GraphQL a révolutionné la façon dont les clients consomment les APIs. Mais REST n'est pas mort pour autant. Le choix dépend du contexte, de l'équipe et des besoins de vos consommateurs.
REST est la référence depuis vingt ans pour une bonne raison : sa simplicité. Des ressources identifiées par des URLs, des verbes HTTP standardisés, un modèle mental que tout développeur connaît. Il s'appuie sur des fondations éprouvées (caching HTTP, stateless, etc.) et bénéficie d'un écosystème d'outils immense. Pour une API publique ou des services internes simples avec peu de clients variés, REST reste le choix par défaut.
GraphQL brille dans les contextes où les clients ont des besoins de données très différents. Une application mobile qui doit minimiser la bande passante, un frontend complexe qui agrège des données de plusieurs sources, une équipe produit qui fait évoluer ses écrans fréquemment — dans ces cas, le overfetching et underfetching de REST deviennent douloureux. GraphQL permet au client de décrire exactement ce dont il a besoin et de recevoir précisément ça, ni plus ni moins.

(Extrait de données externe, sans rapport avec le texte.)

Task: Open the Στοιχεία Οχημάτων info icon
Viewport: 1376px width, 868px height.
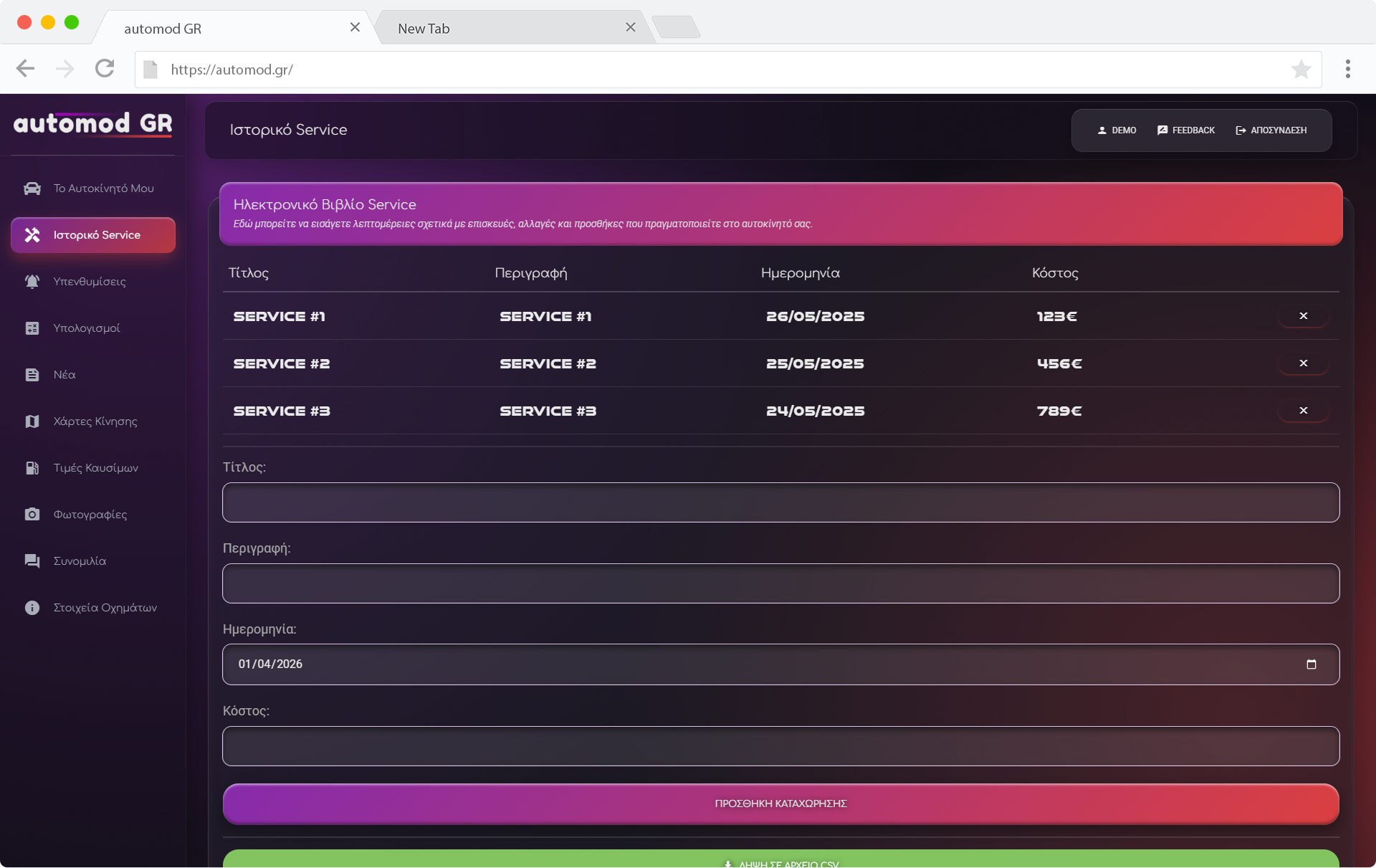Action: (x=32, y=608)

La contrepartie de GraphQL est sa complexité opérationnelle : gestion de la complexité des requêtes (query depth limiting), observabilité plus difficile, caching moins naturel. Le N+1 problem est un piège classique si on ne configure pas correctement les DataLoaders. Une règle empirique : si vous avez un seul client frontend que vous maîtrisez et des besoins de données stables, REST suffit largement. Si vous exposez une API à de nombreux clients avec des besoins hétérogènes, GraphQL vaut l'investissement.